I stand before you saying that many in our church are wrestling with this question of when to pursue clergy status when our LGBTQ+ brothers and sisters* do not have this privilege. Many have chosen not to go further in the candidacy process but today I only can speak for myself. Not for other allies and most definitely not for LGBTQ collogues but for me. I have discerned that I cannot take clergy vows into a denomination that says my friends who are LGBTQ+ are incompatible with Christian teaching. I cannot take clergy vows as so many of my friends are told no or not yet in the ordination process solely because of their sexual orientation or they go through the process in secret of who God has created them to be in relationship with. These friends and collogues are gifted and called by God into ordained ministry and yet are discriminated against as we hold up this one piece of our Book of Discipline over others.

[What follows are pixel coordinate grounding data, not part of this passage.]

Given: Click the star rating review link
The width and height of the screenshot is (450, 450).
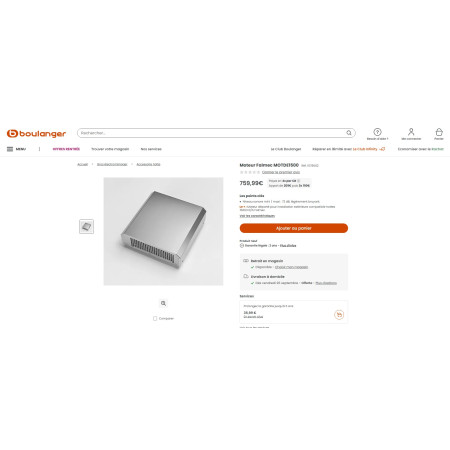Looking at the screenshot, I should point(281,172).
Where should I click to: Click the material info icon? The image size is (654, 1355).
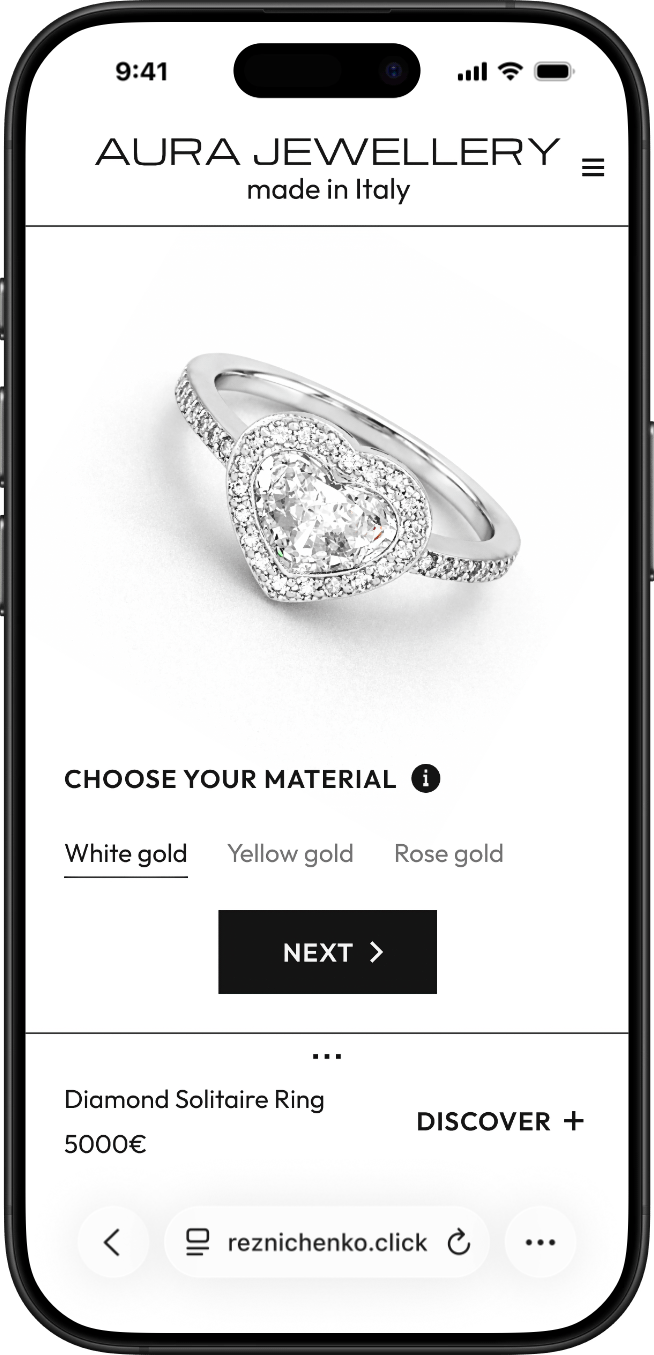click(x=426, y=778)
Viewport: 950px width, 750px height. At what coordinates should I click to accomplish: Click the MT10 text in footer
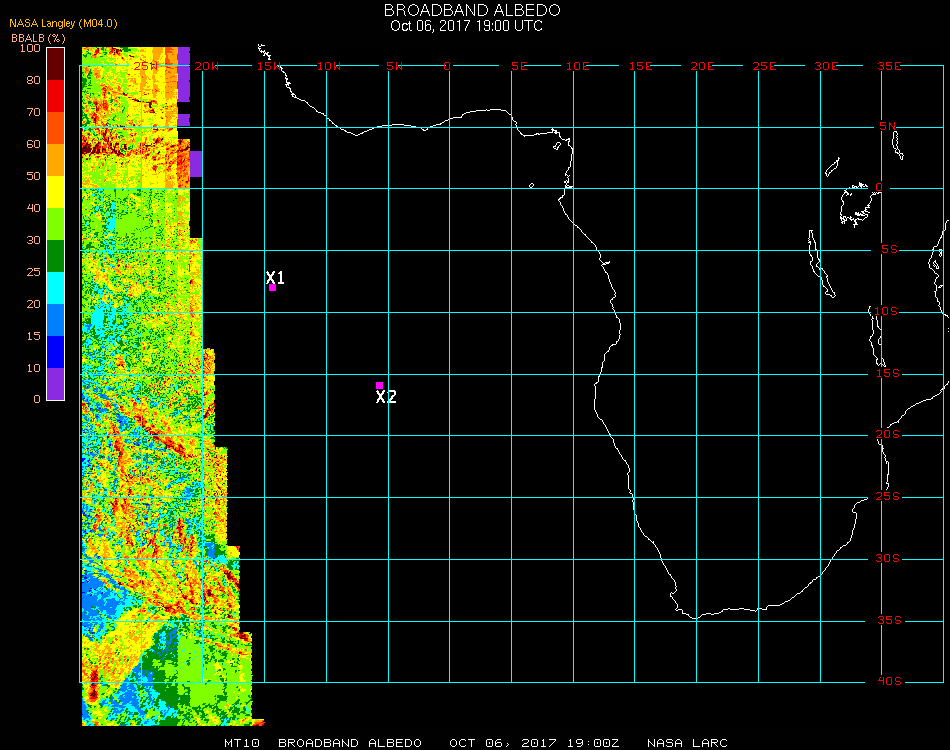tap(239, 743)
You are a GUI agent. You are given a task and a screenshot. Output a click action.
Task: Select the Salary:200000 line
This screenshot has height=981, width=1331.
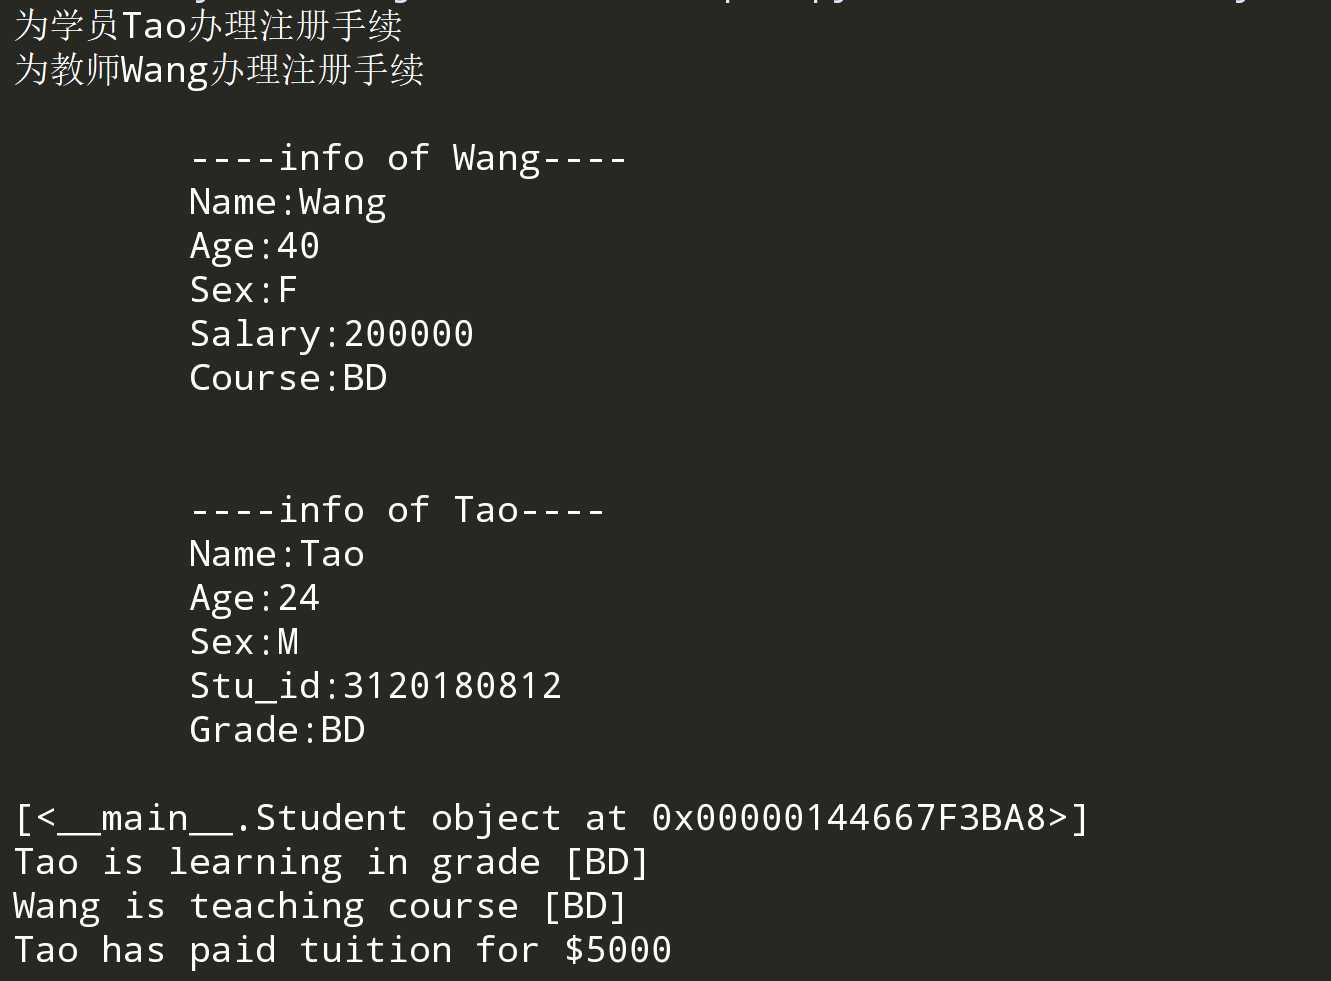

Thursday morning, I wept through opening worship and could no longer ignore God’s voice on my heart. I wept as the words inclusivity and diversity were used five different times in our Communion Liturgy. We say it in our liturgy but when it comes to living out that liturgy we fall short.

I pray daily for the United Methodist Church and I believe and have hope that God is doing and will continue to do beautiful things in and through us as a denomination. I believe in the surprising work of God in our midst. And I believe that we are called to stay around the table together, repenting for where we have failed to be an obedient church. Repenting for times when we have failed welcome and celebrating the diversity of God’s creation. Today I mourn and lament but I can no longer stand silent. Today I choose to stand with people who are told there is no place for them at our table. Until my friends and collogues who are LGBTQ+ have a space to be in relationship and openly seek licensing, commissioning and ordination in the United Methodist Church I will wait to take clergy vows. I will wait and I will listen, I will offer my gifts as laity and use my voice and vote to make room for other voices, voices that we as the Church have silenced for too long. I will wait and I will work until all really means all.

Thank you Bishop Johnson and Annual Conference.

Note from the writer: In the third paragraph I used the language “LGBTQ+ brothers and sisters,” what I should have said was “siblings.” It was a section that was added just before the moment of privilege and is exclusive. I repent and ask forgiveness that even in moments of inclusivity and justice-seeking we as allies have a long way to go.